DaaS / Products / Custom RAG with Optimized Search Relevance

Custom RAG with Optimized Search Relevance

A developer builds a full custom RAG system — training both a domain-specific LLM and custom embedding models on PAI, with vector retrieval via OpenSearch/Elasticsearch and OSS — then layers comprehensive search relevance tuning including neural reranking with the custom model, BM25 weight configuration, and synonym management for production-grade retrieval quality.

Products involved

Scenario

Use this workflow when building a production-grade RAG system requiring domain-specific accuracy and granular search control. By training custom embedding and LLM models on PAI, deploying them via Bailian, and orchestrating hybrid retrieval through OpenSearch with OSS-backed storage, you achieve precise neural reranking alongside tuned BM25 and synonym configurations.

Integration steps

Stage corpus in OSS: ossutil cp -r ./domain_data/ oss://rag-bucket/corpus/
Fine-tune on PAI: Submit a DLC job to train embeddings and the LLM.

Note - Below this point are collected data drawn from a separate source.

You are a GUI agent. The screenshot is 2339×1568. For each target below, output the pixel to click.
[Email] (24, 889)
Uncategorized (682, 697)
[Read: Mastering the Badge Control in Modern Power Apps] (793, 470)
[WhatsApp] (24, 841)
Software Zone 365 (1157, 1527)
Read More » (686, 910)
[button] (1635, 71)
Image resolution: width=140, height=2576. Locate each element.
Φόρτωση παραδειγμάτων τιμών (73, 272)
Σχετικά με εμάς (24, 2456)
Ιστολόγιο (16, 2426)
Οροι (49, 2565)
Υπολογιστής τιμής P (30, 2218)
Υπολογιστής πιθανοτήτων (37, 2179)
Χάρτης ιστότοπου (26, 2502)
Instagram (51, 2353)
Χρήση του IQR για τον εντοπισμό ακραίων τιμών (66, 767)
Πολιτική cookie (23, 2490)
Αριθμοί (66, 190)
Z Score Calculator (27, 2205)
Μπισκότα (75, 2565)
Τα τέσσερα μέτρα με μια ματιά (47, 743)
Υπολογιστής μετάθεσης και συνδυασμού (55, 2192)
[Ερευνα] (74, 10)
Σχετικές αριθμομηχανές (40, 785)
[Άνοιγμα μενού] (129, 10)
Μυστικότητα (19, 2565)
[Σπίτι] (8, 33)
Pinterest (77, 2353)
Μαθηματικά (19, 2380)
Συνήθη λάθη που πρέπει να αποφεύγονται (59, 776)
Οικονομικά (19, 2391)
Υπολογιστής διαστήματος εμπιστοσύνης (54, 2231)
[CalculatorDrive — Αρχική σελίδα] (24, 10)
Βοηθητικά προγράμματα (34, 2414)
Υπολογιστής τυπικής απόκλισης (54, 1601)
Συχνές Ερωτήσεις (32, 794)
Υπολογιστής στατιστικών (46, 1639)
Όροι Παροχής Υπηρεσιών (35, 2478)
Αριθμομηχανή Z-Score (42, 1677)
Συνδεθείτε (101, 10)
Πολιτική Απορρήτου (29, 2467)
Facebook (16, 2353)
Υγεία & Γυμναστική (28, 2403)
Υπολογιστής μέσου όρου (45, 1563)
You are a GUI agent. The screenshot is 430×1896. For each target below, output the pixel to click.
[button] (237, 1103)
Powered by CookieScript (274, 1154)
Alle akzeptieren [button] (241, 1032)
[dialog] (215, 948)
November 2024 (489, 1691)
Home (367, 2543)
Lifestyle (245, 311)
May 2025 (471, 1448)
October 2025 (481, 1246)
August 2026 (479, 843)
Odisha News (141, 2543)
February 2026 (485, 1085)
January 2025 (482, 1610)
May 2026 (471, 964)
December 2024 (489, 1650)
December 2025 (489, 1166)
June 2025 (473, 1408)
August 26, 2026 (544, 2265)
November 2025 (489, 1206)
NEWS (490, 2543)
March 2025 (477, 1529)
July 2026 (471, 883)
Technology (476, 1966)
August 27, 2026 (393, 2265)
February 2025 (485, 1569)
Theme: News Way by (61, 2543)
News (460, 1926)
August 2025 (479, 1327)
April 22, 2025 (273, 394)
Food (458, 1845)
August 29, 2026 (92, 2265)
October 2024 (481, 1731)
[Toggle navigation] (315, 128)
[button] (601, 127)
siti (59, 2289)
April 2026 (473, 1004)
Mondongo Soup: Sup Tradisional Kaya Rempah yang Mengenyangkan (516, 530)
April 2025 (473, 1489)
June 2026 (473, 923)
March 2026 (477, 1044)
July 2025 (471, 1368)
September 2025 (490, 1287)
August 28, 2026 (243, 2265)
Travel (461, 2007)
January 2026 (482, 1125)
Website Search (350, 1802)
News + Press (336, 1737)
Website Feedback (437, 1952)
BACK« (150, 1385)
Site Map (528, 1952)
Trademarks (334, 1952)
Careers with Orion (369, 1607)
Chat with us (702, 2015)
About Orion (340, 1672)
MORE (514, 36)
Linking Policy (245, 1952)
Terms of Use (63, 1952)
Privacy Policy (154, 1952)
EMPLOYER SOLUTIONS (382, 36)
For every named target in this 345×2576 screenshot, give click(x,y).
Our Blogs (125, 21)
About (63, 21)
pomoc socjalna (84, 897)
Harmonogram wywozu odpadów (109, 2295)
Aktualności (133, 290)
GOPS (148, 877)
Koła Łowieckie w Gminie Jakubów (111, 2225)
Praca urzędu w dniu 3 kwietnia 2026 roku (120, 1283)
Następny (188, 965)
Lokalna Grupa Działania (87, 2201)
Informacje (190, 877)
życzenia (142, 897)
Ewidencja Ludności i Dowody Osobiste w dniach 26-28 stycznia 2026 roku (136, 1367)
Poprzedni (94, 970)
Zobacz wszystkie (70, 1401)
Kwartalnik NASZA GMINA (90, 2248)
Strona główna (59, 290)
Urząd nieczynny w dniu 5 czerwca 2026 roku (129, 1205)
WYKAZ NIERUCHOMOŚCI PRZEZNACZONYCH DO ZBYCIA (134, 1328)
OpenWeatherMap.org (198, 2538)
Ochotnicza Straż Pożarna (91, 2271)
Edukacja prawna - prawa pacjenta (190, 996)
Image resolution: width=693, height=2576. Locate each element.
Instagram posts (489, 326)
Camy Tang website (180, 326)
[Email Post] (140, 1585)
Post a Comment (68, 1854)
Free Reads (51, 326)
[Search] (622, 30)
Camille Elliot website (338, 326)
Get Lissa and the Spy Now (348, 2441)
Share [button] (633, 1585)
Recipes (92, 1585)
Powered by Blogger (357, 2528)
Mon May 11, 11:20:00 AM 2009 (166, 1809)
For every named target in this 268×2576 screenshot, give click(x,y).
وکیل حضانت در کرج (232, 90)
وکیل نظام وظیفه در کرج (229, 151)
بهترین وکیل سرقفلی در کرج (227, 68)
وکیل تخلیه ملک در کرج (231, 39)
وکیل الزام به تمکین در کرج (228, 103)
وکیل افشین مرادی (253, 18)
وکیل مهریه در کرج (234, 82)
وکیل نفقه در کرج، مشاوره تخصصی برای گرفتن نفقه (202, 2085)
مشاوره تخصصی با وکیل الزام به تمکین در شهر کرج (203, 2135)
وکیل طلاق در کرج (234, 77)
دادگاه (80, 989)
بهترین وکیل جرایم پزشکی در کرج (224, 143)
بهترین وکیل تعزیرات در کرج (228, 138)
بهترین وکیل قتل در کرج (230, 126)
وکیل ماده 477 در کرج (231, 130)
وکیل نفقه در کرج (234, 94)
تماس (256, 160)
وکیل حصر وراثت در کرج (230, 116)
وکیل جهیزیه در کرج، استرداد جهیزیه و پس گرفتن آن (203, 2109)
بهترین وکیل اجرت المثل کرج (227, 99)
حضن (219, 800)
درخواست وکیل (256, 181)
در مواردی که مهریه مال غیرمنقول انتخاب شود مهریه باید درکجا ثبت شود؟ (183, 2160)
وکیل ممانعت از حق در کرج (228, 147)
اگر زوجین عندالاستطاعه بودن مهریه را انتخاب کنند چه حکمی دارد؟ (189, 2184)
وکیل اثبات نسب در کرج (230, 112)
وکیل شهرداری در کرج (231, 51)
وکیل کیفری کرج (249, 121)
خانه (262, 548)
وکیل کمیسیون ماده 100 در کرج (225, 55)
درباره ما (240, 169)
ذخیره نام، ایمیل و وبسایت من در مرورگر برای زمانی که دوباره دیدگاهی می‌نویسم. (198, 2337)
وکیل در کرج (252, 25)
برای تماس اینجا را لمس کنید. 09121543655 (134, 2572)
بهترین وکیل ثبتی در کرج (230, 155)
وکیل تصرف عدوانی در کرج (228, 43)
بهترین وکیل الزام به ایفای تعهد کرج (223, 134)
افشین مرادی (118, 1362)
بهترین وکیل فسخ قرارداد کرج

pai submit --workspace ws-123 --job-type DLC --config '{"model": "qwen-7b", "train_data": "oss://rag-bucket/corpus/"}'

Deploy via Bailian: Register the trained model as a managed endpoint.

curl -X POST https://bailian.aliyuncs.com/v1/models/deploy -H "Authorization: Bearer $KEY" -d '{"model_id": "pai-embed-v1", "instance_type": "ml.gu7.xlarge"}'

Index vectors in OpenSearch: Generate embeddings via Bailian SDK, then bulk-index.

es.bulk(index="rag_docs", body=[{"index": {"_id": id}}, {"text": t, "vector": v}] for t, v in zip(texts, vectors))

Configure BM25 & Synonyms: Apply index-level relevance tuning.

PUT /rag_docs/_mapping {"properties": {"text": {"type": "text", "similarity": "BM25", "boost": 0.6}}} PUT /rag_docs/_settings {"analysis": {"filter": {"syn": {"type": "synonym", "synonyms_path": "dict.txt"}}}}

Attach Neural Reranker: Create an OpenSearch search pipeline pointing to Bailian.

PUT /_search/pipeline/neural-rerank {"phase_results_processors": [{"rerank": {"model_id": "pai-rerank-v1", "endpoint": "https://bailian.aliyuncs.com/v1/rerank", "weight": 0.8}}]}

Run Hybrid Query: Combine kNN, BM25, and reranking.

GET /rag_docs/_search {"pipeline": "neural-rerank", "query": {"hybrid": {"queries": [{"match": {"text": "query"}}, {"knn": {"vector": [...], "k": 50}}]}}}

Architecture

Raw documents in OSS feed PAI for model training. PAI outputs optimized embedding/reranker weights, deployed as low-latency endpoints on Bailian. OpenSearch stores dense vectors and inverted indices, applying BM25/synonym filters at query time. It calls the Bailian reranker to re-score top-k candidates, then passes the optimized context to the Bailian-hosted LLM for generation.

Prerequisites

Alibaba Cloud account with PAI, Bailian, OpenSearch, and OSS enabled
Domain dataset uploaded to an OSS bucket
PAI workspace with GPU quota
Bailian API key and OpenSearch cluster with search_pipeline plugin
Python environment with alibabacloud-bailian-sdk, opensearch-py, and oss2

Common pitfalls

Dimension mismatch: PAI embedding output must exactly match OpenSearch knn field dimensions.
Weight imbalance: Overweighting neural rerank (>0.9) suppresses exact keyword matches; start at 0.6 BM25 / 0.4 neural.
Synonym formatting: OpenSearch requires strict syn1, syn2 => canonical syntax; malformed lines break index mapping.
Pipeline timeouts: Bailian inference can exceed OpenSearch’s 30s default; set timeout: 60s in the pipeline config.
Non-UTF-8 OSS files: Breaks PAI training; validate encoding with file -i before ingestion.

Typical questions

build custom RAG with optimized search relevance
full RAG pipeline with search tuning
train custom LLM and embeddings then optimize OpenSearch
PAI custom models with BM25 and reranking pipeline
end-to-end RAG with neural reranking and synonym config
自定义RAG系统加搜索相关性优化
PAI训练模型配合RAG和OpenSearch调优
全链路RAG加BM25权重和嵌入训练

FAQ

Q: How do I build a custom RAG pipeline with optimized search relevance? A: You can build a custom RAG system with optimized search relevance by combining PAI for training, OpenSearch or Elasticsearch with OSS for retrieval, and Bailian for deployment. This workflow supports training domain-specific LLMs and custom embeddings on PAI, then applying comprehensive tuning such as neural reranking, BM25 weight configuration, and synonym management.